The Theatreguide.London Review
Royal Court Upstairs Spring 2012
Opening the Royal Court's Young Writers Festival is, surprisingly, a play about old people.
Luke Norris's sensitive and sympathetic look at what might be his grandparents not only offers convincing insights into the older generation's emotions and psychology, but repeatedly takes surprising turns, leading us into unexpected places.
Why would a man in his sixties decide to leave his wife for the widow he's been seeing on the side? Norris realises that some of the reasons are totally different from those a man twenty years younger would have – sex and even love play a very small role – while others, notably the fear that he has wasted his life up to now, would be familiar to anyone in a midlife crisis, just as the two women's responses will be a mix of the predictable and the surprising.
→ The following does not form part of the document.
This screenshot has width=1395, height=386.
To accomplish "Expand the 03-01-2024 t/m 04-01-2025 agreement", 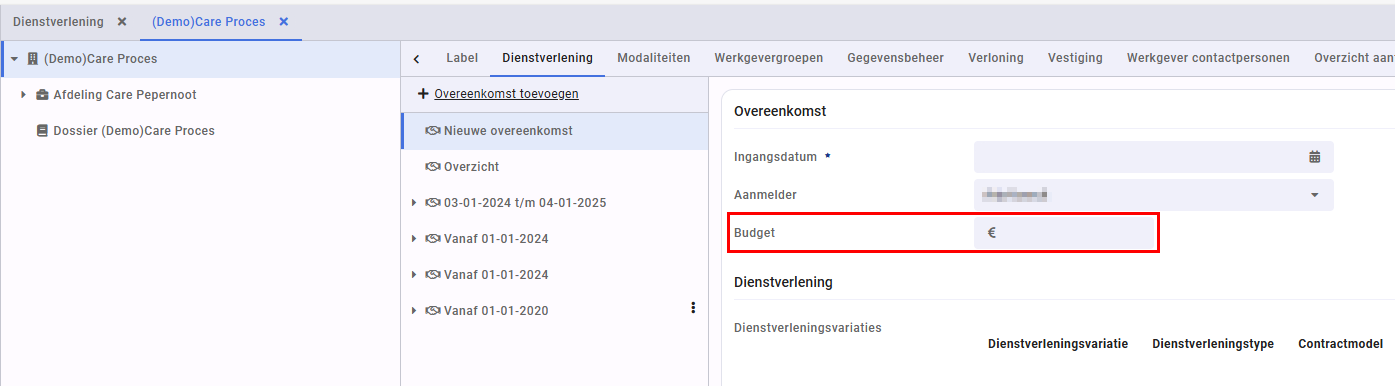I will coord(414,203).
But just as we have begun to absorb his insights, Norris injects a catastrophic event and watches as it changes everything, shifting the balance of power and bringing out qualities in the characters they might not themselves have been aware they were capable of.
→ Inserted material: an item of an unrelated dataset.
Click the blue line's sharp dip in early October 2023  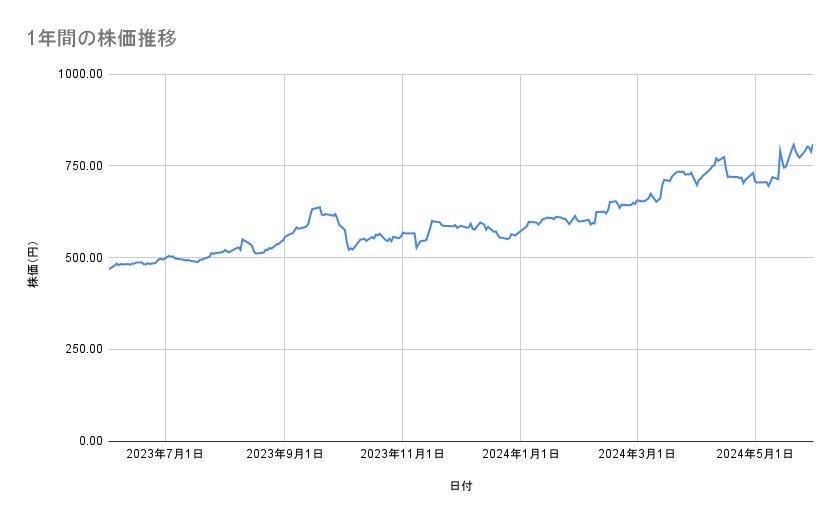coord(349,249)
And so the play becomes about something both bigger and deeper than superannuated adultery, about a clash between love as ownership and love as sacrifice, and about the rights (and limits to those rights) conferred by a lifetime of history.
The playwright is aided considerably by the strong and sensitive direction of Simon Godwin and by a cast prepared to take us deep into their characters. Susan Brown has the most to explore and discover, as the wife refuses to play the passive victim, while Linda Marlowe keeps the other woman from being the villain of the piece.
Roger Sloman shows us a decent man making choices he had tried to avoid and then finding himself no longer in control of the situation, and Alexander Cobb takes a grandson on a difficult journey from moral outrage through sympathy to courageous action.
Only in the last ten minutes or so of the play, when Norris flirts with changing direction again, toward something considerably less original and satisfying than what has gone before, does he make what might be a false step (He pulls back, but the hint was distracting and potentially disappointing).
Goodbye To All That is a very impressive work, one more in a long string of successes for the Royal Court's nurturing of young playwrights.